▸ Try it
Once the pictures are removed, restate the data below word for word.

▸ Data excerpts

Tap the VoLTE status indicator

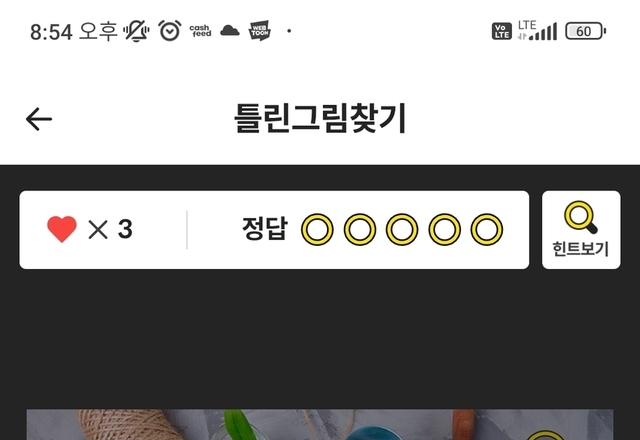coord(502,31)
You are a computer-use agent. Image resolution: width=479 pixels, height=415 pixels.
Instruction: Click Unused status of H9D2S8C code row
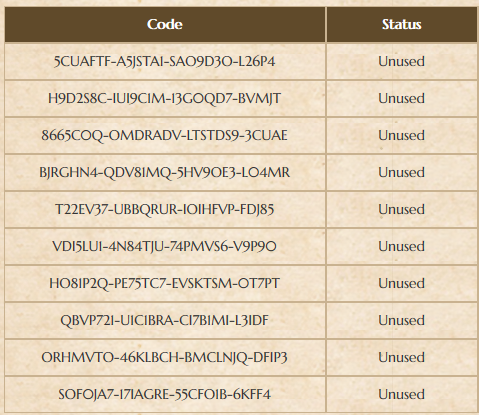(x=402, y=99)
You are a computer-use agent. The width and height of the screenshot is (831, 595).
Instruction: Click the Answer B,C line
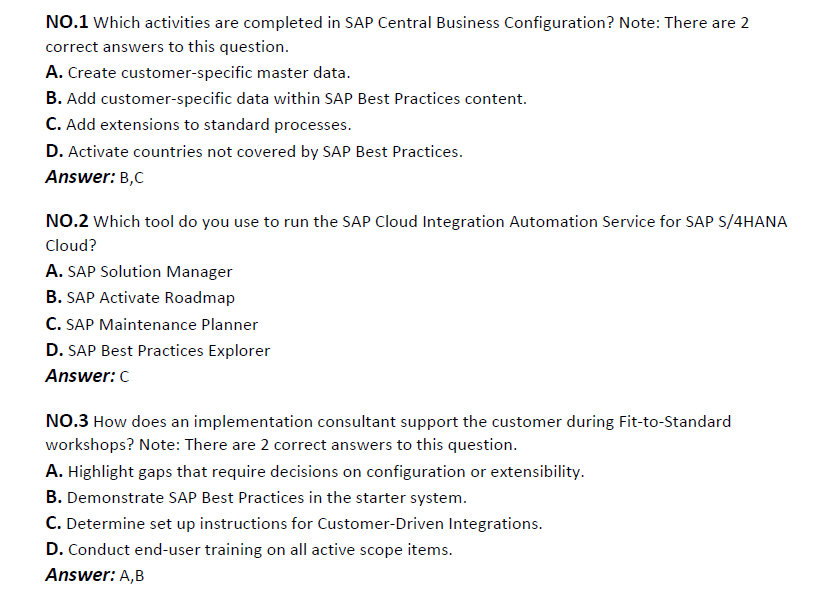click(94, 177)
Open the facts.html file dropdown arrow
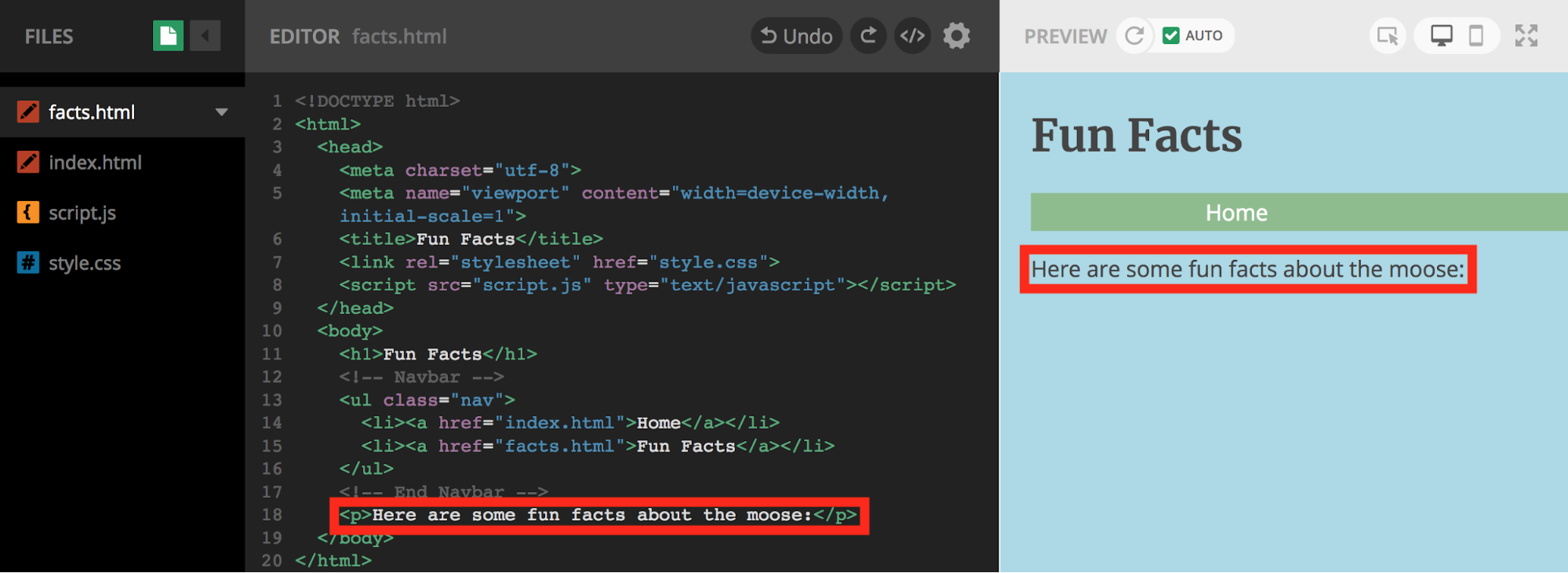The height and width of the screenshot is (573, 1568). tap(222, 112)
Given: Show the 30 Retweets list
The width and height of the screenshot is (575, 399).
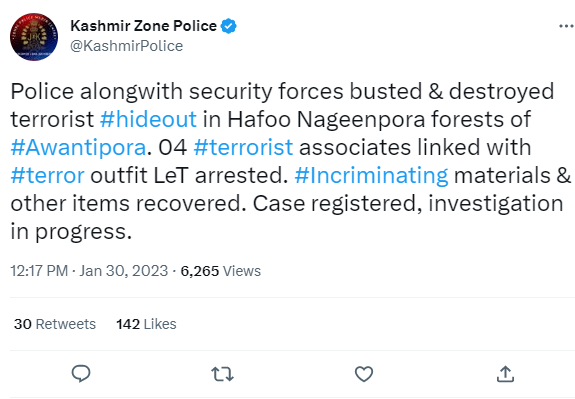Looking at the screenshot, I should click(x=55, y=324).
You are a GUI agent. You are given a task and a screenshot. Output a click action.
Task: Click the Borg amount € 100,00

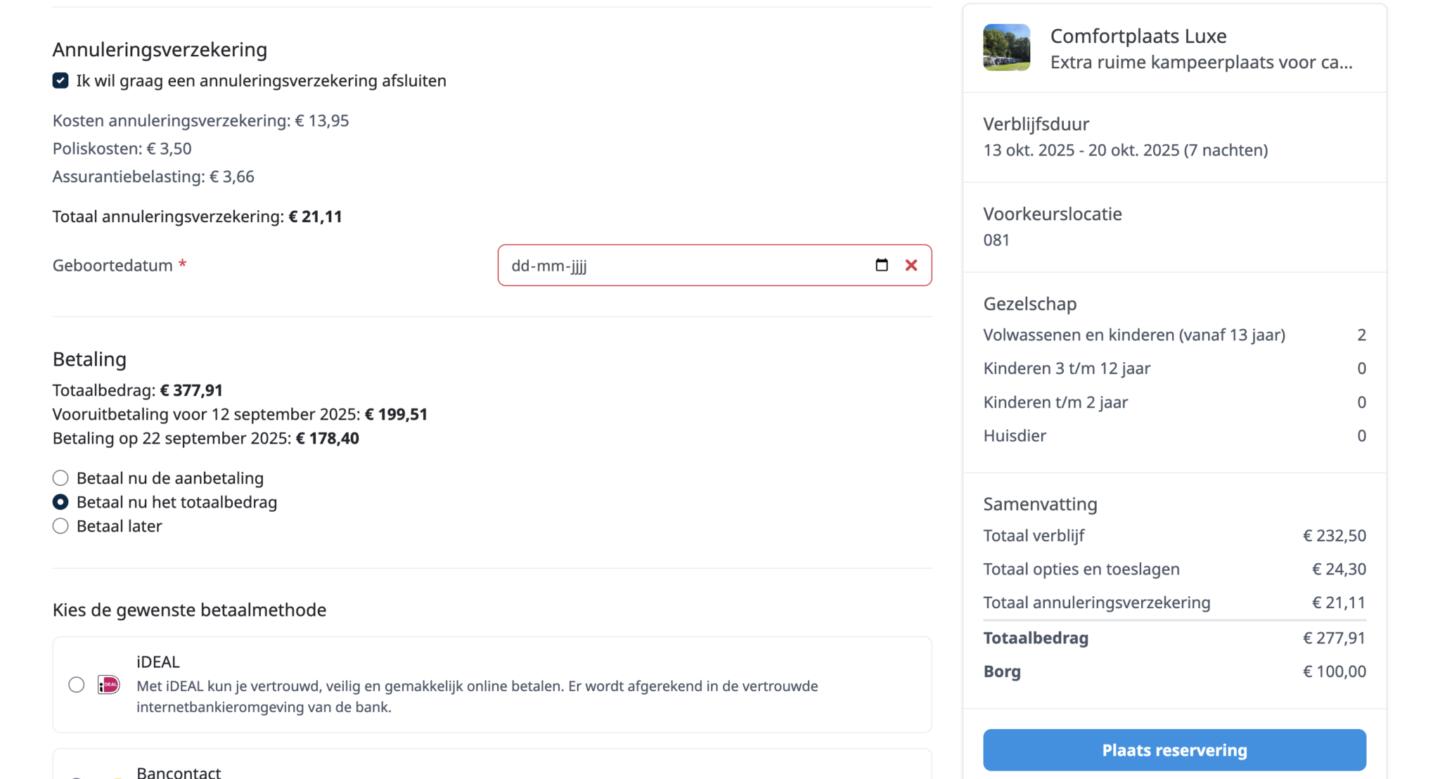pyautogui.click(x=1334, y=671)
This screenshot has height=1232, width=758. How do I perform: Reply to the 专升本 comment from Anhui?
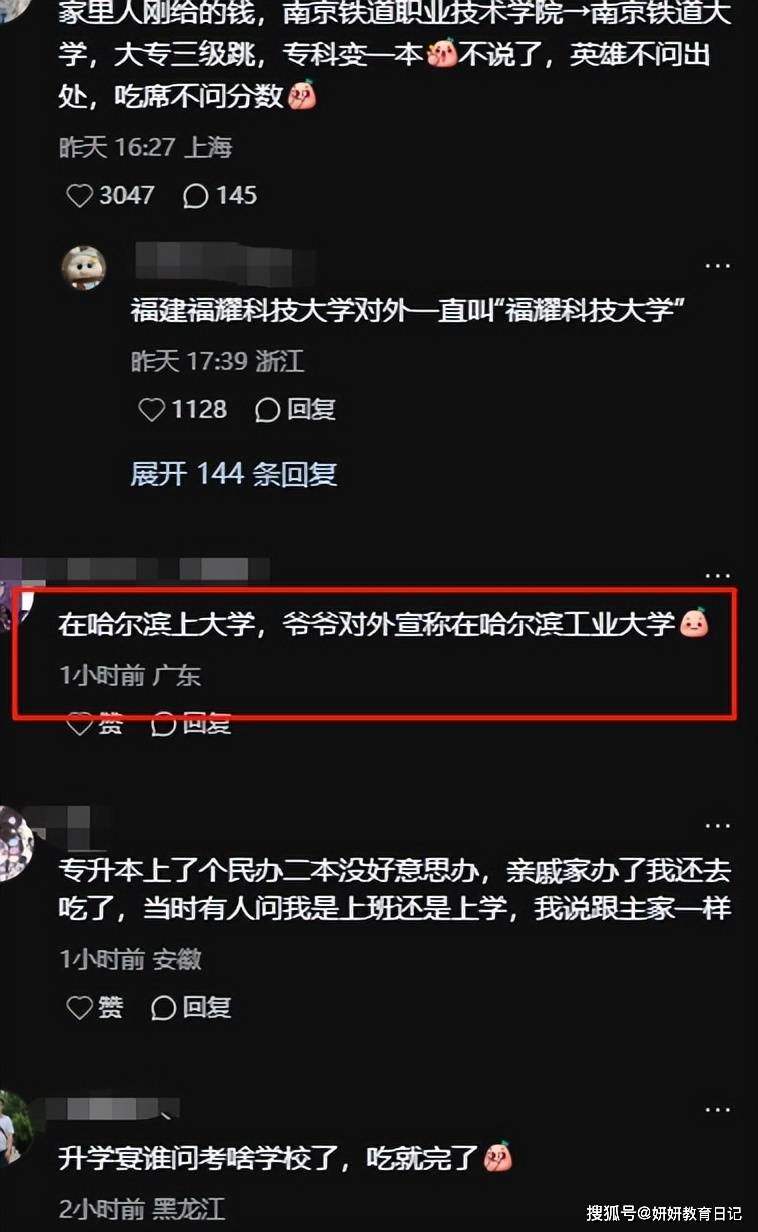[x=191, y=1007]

▸ Solution
Tap the VoLTE status indicator

coord(502,31)
You are a computer-use agent. Image resolution: width=479 pixels, height=415 pixels.
Instruction: Click Unused status of H9D2S8C code row
(x=402, y=99)
You are a computer-use agent. The width and height of the screenshot is (831, 595).
Instruction: Click the Answer B,C line
click(94, 177)
Open the facts.html file dropdown arrow
The height and width of the screenshot is (573, 1568). tap(222, 112)
Given: Show the 30 Retweets list
The width and height of the screenshot is (575, 399).
Looking at the screenshot, I should click(x=55, y=324).
You are a GUI agent. You are given a task and a screenshot. Output a click action.
Task: Click the Borg amount € 100,00

pyautogui.click(x=1334, y=671)
This screenshot has height=1232, width=758. How do I perform: Reply to the 专升本 comment from Anhui?
[x=191, y=1007]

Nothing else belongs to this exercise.